While zombies can serve up any number of metaphors, in this film they seem to embody an underlying truth that is unattainable through traditional broadcasting outlets. The students realize that they have the power to convey this truth by posting their videos online and quickly find an audience and community of thousands around the world who are engaged in the same pursuit. In a moment of philosophical pondering, one character asks whether all these voices (in the vlogosphere) just end up becoming ‘noise’ – now that is some deep questionin’. Now as if this was not enough, Romero went ahead and made a contest where the general public could submit their own Diary of the Dead videos to his MySpace website so check it out.
05 August 2008
Benjamin Smoke
A brilliant slice of unseen Americana. Directors Jem Cohen and Petter Sillen's sensitive portrayal of their musician subject, Benjamin does justice to his unique persona.
WALL-E
Once upon a time we were going to animate a scenario about robots mining through former landfill sites for recyclable materials. But then we didn't because we thought people would be less inclined to recycle if they realized this could happen. Thankfully, Pixar solved our dilemma with this very good, dystopian sci-fi parable.
26 July 2008
Zizek!
Zizek makes cultural theory fun. Director Astra Taylor's coolness is a nice pairing with Zizek's perpetually excited mad scientist demeanor. He's really quite endearing and he knows about love and desire, but don't hug him or he will feel patronized. We liked his apartment and how he kept it organized.
21 July 2008
Encounters At The End Of The World
Herzog at his funniest. The seal music scene was unbelievable - in the sense that we don't really believe they actually sound like that. Which isn't to say we don't think sonar technology should be terminated for its devastating affect on sea mammal communications.

**INSTRUCTIONS:**
1 – List every film title that appears as a heading in the film reviews above.
2 – Translate this sentence from the film reviews into Spanish: "Zizek makes cultural theory fun."
3 – Reproduce everything in the film reviews above, from "26 July 2008" down to "sea mammal communications.".

**DATA BLOCK:**
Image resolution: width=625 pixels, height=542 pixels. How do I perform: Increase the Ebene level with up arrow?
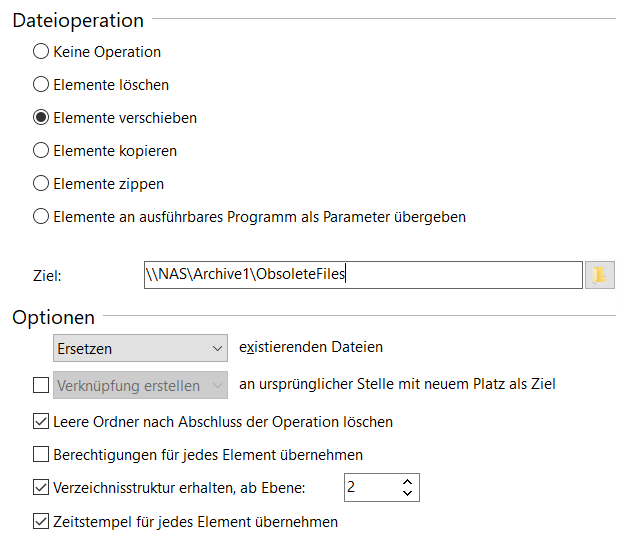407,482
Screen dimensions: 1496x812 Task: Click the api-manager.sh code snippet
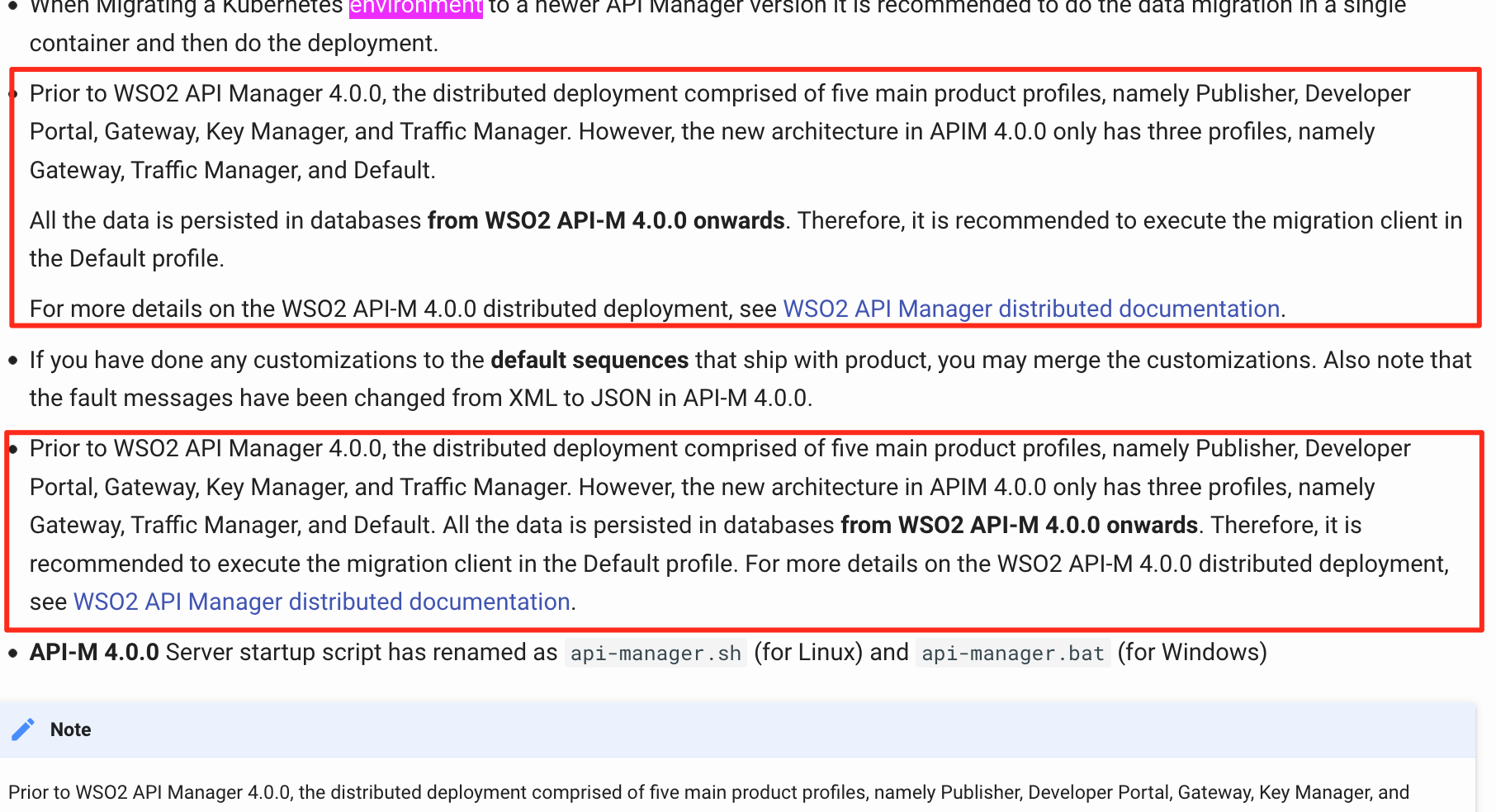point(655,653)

**TASK SOLUTIONS:**
1 –
Benjamin Smoke
WALL-E
Zizek!
Encounters At The End Of The World

2 – Zizek hace que la teoría cultural sea divertida.

3 –
26 July 2008
Zizek!
Zizek makes cultural theory fun. Director Astra Taylor's coolness is a nice pairing with Zizek's perpetually excited mad scientist demeanor. He's really quite endearing and he knows about love and desire, but don't hug him or he will feel patronized. We liked his apartment and how he kept it organized.
21 July 2008
Encounters At The End Of The World
Herzog at his funniest. The seal music scene was unbelievable - in the sense that we don't really believe they actually sound like that. Which isn't to say we don't think sonar technology should be terminated for its devastating affect on sea mammal communications.